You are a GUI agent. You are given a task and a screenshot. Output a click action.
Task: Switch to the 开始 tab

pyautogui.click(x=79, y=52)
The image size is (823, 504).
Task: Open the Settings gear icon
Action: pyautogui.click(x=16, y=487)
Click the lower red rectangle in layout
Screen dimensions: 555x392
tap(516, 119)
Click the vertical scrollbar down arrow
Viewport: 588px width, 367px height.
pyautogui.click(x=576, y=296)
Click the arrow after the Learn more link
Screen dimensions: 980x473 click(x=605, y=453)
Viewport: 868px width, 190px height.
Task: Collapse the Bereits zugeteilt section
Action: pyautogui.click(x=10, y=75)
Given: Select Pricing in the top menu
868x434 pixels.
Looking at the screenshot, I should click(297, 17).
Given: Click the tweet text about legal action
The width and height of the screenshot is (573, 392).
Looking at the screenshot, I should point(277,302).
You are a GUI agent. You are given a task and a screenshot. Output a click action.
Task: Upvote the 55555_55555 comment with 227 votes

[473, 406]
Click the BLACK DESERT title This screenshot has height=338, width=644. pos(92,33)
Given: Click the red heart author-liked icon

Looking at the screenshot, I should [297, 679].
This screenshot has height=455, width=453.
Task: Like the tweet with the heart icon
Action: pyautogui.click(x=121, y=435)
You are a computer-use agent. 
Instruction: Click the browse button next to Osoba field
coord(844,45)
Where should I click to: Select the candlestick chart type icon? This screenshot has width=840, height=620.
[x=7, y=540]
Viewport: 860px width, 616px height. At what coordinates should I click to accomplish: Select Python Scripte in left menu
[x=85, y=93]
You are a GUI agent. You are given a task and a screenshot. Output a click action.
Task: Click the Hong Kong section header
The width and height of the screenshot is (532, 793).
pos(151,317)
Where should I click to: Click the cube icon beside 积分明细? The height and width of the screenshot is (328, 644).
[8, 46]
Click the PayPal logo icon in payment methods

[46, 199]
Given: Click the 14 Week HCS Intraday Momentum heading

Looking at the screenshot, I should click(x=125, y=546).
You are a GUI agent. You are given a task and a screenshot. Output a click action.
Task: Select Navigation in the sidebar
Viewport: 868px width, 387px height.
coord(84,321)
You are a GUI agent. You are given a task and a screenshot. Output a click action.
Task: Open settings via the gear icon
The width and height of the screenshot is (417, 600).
........
All of the material should appear again, reproduced word for word.

You are a GUI agent. You are given a task and a screenshot. Output a click action.
Task: Switch to the 开始 tab

pyautogui.click(x=79, y=52)
The image size is (823, 504).
Task: Open the Settings gear icon
Action: pyautogui.click(x=16, y=487)
Click the lower red rectangle in layout
Screen dimensions: 555x392
tap(516, 119)
Click the vertical scrollbar down arrow
Viewport: 588px width, 367px height.
pyautogui.click(x=576, y=296)
Click the arrow after the Learn more link
Screen dimensions: 980x473 click(x=605, y=453)
Viewport: 868px width, 190px height.
Task: Collapse the Bereits zugeteilt section
Action: pyautogui.click(x=10, y=75)
Given: Select Pricing in the top menu
868x434 pixels.
Looking at the screenshot, I should click(297, 17).
Given: Click the tweet text about legal action
The width and height of the screenshot is (573, 392).
Looking at the screenshot, I should point(277,302).
You are a GUI agent. You are given a task and a screenshot. Output a click action.
Task: Upvote the 55555_55555 comment with 227 votes

[473, 406]
Click the BLACK DESERT title This screenshot has height=338, width=644. pos(92,33)
Given: Click the red heart author-liked icon

Looking at the screenshot, I should [297, 679].
This screenshot has height=455, width=453.
Task: Like the tweet with the heart icon
Action: pyautogui.click(x=121, y=435)
You are a computer-use agent. 
Instruction: Click the browse button next to Osoba field
coord(844,45)
Where should I click to: Select the candlestick chart type icon? This screenshot has width=840, height=620.
[x=7, y=540]
Viewport: 860px width, 616px height. At what coordinates should I click to accomplish: Select Python Scripte in left menu
[x=85, y=93]
You are a GUI agent. You are given a task and a screenshot. Output a click action.
Task: Click the Hong Kong section header
The width and height of the screenshot is (532, 793).
pos(151,317)
Where should I click to: Click the cube icon beside 积分明细? The height and width of the screenshot is (328, 644).
[8, 46]
Click the PayPal logo icon in payment methods

[46, 199]
Given: Click the 14 Week HCS Intraday Momentum heading

Looking at the screenshot, I should click(x=125, y=546).
You are a GUI agent. You are given a task and a screenshot. Output a click action.
Task: Select Navigation in the sidebar
Viewport: 868px width, 387px height.
coord(84,321)
You are a GUI agent. You are given a task and a screenshot. Output a click action.
Task: Open settings via the gear icon
The width and height of the screenshot is (417, 600).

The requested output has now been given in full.